Though Valachi wouldn’t testify at the McClellan Committee until 1963, making the footage of Valachi’s testimony playing over the voice over an historical anachronism, Valachi’s image is appropriate in cementing that Giannini is a rat, and is going to testify before some court or committee in New York. Also interesting is the namedrop of Tony Bender in the voiceover. Anthony Strollo, whose nickname was Tony Bender, was a capo of the Genovese Crime Family crew that Valachi was apart of. Shortly after his testimony, Strollo would disappear; his remains never being found.

The raspy voice over of the hitman continuing to describe the way he plans to murder Giannini is reminiscent of Allen Baron’s masterful Blast of Silence (1961), and this is where Lucky Luciano starts to resemble the traditional gangster film with familiar shots of the New York skyline, smoky bars, and seedy back alleys. It’s in this environment where Giannini is gunned downed in the street by assassins.

Though Luciano organizes a large meeting between the Sicilian and American Mafia to establish a more coordinated transatlantic smuggling operation, Agent Siragusa is told by his superiors to lay off his investigation. Siragusa later remarks that his superiors think that he’s getting “too close to something”, suggesting that a portion of the American government doesn’t want Luciano captured. When Rosi was interviewed by French film critic Michel Ciment for his massive book on Rosi named Le dossier Rosi, Rosi commented on how Siragusa felt about his halted investigation: “He feels like the victim of a conspiracy he can’t quite comprehend, that someone or something is stopping him from carrying out his work the way he wants to.”

Though the American government has given up on capturing Luciano, a massive drug bust by the Italian government puts a frail looking Luciano in the office of some law enforcement bureaucrat (we’re never specifically told who). While grilled about his connection to certain mobsters (New Orleans Mafia boss Carlos Marcello gets an unexpected name drop here) and land deals, Luciano’s weakened state is revealed by a coughing fit.

After getting a fresh haircut, Luciano goes to Naples to meet film producer Martin Gosch about making a film based on his life. Luciano quickly collapses, dead of a heart attack, as the public looks on Luciano’s body sprawled out on the floor. The film ends with a voice over of a political conversation Agent Siragusa and Director Anslinger had earlier in the film about being demonized by the powers that be in Washington. Playing as a crowd gathers to see Luciano’s corpse, when Agent Siragusa asks what he should do now, Anslinger responds with:

“You keep on chasing Luciano, Dewey will keep on chasing us, Keaufver will keep on chasing Dewey. When all this running around is over, everybody will find themselves back at the same god damn place where he started.”

- [SUPPLIED INFORMATION]:
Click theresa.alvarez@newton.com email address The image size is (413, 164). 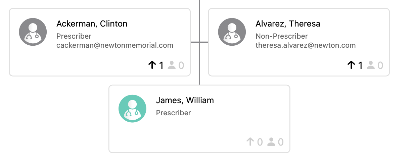pos(306,45)
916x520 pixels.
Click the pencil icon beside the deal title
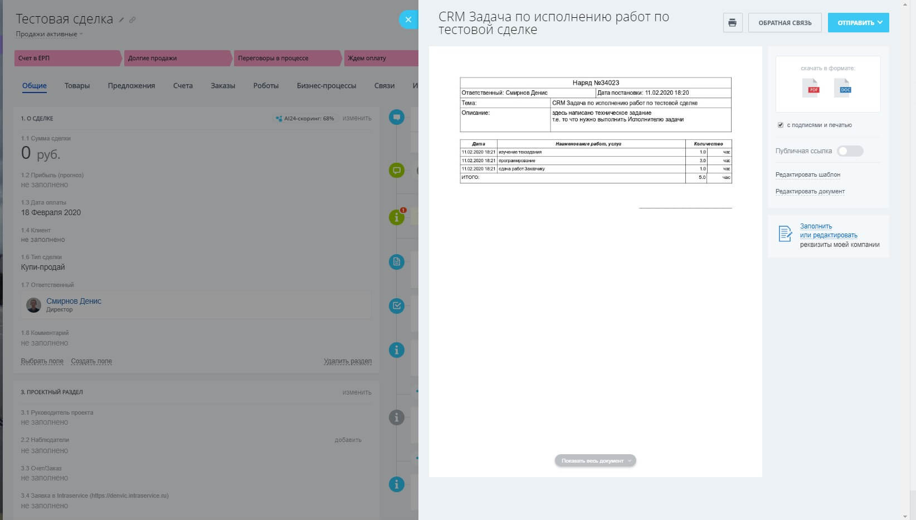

- [TASK BRIEF]:
In the text on the film Lucky Luciano, why is footage of Valachi's testimony called an anachronism, and why is his image still considered fitting? Answer in one to three sentences. The lines have no connection to the text on the film.

- [THE RESULT]:
The footage is an anachronism because Valachi didn't testify at the McClellan Committee until 1963. His image still fits because it cements that Giannini is a rat who is going to testify before some court or committee in New York.